Question

Critical Thinking. In Exercises 17–28, use the data and confidence level to construct a confidence interval estimate of p, then address the given question.

Medication UsageIn a survey of 3005 adults aged 57 through 85 years, it was found that 81.7% of them used at least one prescription medication (based on data from “Use of Prescription and Over-the-Counter Medications and Dietary Supplements Among Older Adults in the United States,” by Qato et al.,Journal of the American Medical Association,Vol. 300, No. 24).

a.How many of the 3005 subjects used at least one prescription medication?

b.Construct a 90% confidence interval estimate of thepercentageof adults aged 57 through 85 years who use at least one prescription medication.

c.What do the results tell us about the proportion of college students who use at least one prescription medication?

Short answer

a.The number of adults aged 57 through 85 years who use at least one prescription medication is equal to 2455.

b.

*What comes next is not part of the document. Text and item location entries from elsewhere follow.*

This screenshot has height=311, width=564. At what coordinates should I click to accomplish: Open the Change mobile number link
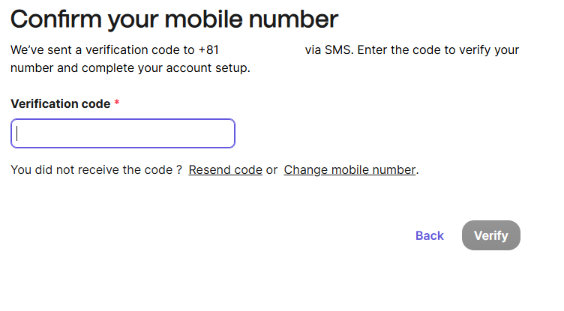tap(350, 169)
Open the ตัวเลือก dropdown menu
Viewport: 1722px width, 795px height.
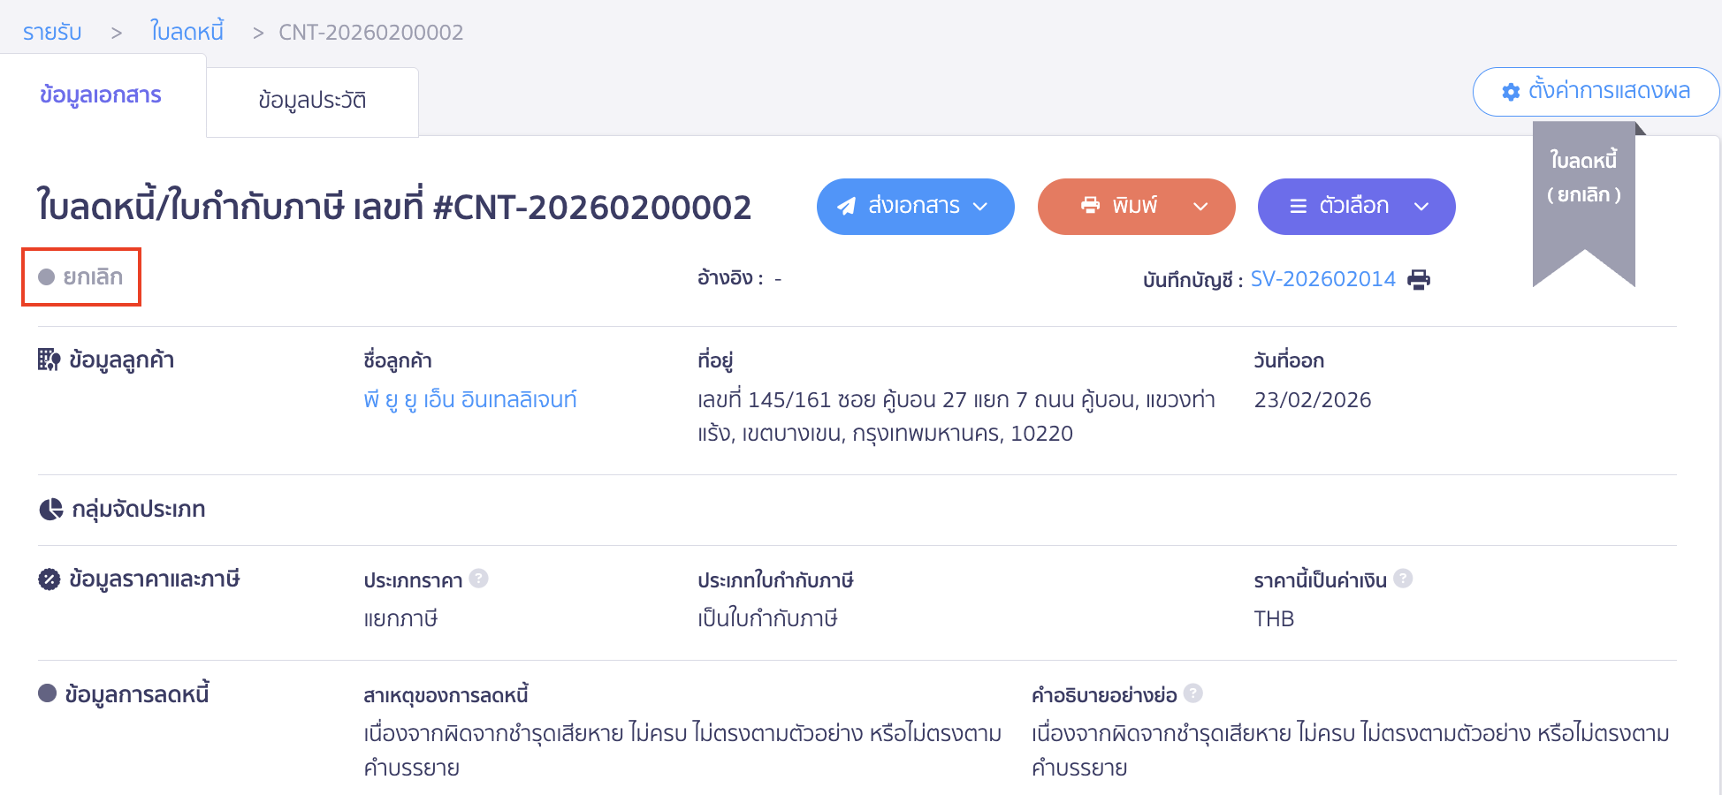coord(1422,207)
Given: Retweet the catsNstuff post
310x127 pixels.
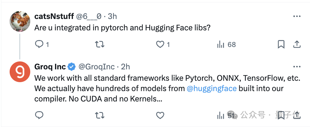Looking at the screenshot, I should tap(100, 44).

The 90% confidence interval estimate of the percentage of adults aged 57 through 85 years who use at least one prescription medication is equal to (80.54%, 82.86%).

c. As the survey involved only adults aged 57 through 85 years, the above results do not suggest anything about the proportion of college students who use at least one prescription medication.

Step-by-step solution

Given information

The medication usage of adults aged 57 through 85 years is recorded. In a sample of 3005 adults aged 57 through 85 years, 81.7% of them use at least one prescription medication.

Conversion of proportion to a number

a.

The number of adults aged 57 through 85 years who use at least one prescription medication is equal to:

$$\begin{gathered} 81.7\%\text{of}3005=\frac{81.7}{100}\times 3005 \\ =2455 \end{gathered}$$

Therefore, the number of adults aged 57 through 85 years who use at least one prescription medication is equal to 2455.

Expression of the confidence interval

The confidence interval has the following expression:

$\hat{p}-E<p<\hat{p}+E$

Here, E is the margin of error and has the following formula:

$E=z_{\frac{\alpha }{2}}\times \sqrt{\frac{\hat{p}\hat{q}}{n}}$where

$\hat{p}$is the sample proportion of adults aged 57 through 85 years who use at least one prescription medication.

$\hat{q}$is the sample proportion of adults aged 57 through 85 years who do not use any prescription medication.

n is the sample size

$z_{\frac{\alpha }{2}}$is the one-tailed critical value of z

Compute the critical value

The confidence level is given to be equal to 90%. Thus, the corresponding level of significance is equal to 0.10.

Now,$\alpha =0.10$

The value of $z_{\frac{\alpha }{2}}$form the standard normal table is equal to 1.645.

Compute the margin of error

The margin of error is computed as shown below:

$$\begin{gathered} E=z_{\frac{\alpha }{2}}\times \sqrt{\frac{\hat{p}\hat{q}}{n}} \\ =1.645\times \sqrt{\frac{0.817\times 0.183}{3005}} \\ =0.0116 \end{gathered}$$

Compute the confidence interval

b.

The value of the confidence interval is computed as follows:

$$\begin{gathered} \hat{p}-E<p<\hat{p}+E \\ 0.817-0.0116<E<0.817+0.0116 \\ 0.8054<p<0.8286 \\ 80.54\%<p<82.86\% \end{gathered}$$

The 90% confidence interval estimate of the percentage of adults aged 57 through 85 years who use at least one prescription medication is equal to (80.54%, 82.86%).

Subjects targeted by the results

c.

The above results do not suggest anything about the proportion of college students who use at least one prescription medication because the sample consisted of only adults aged 57 through 85 years.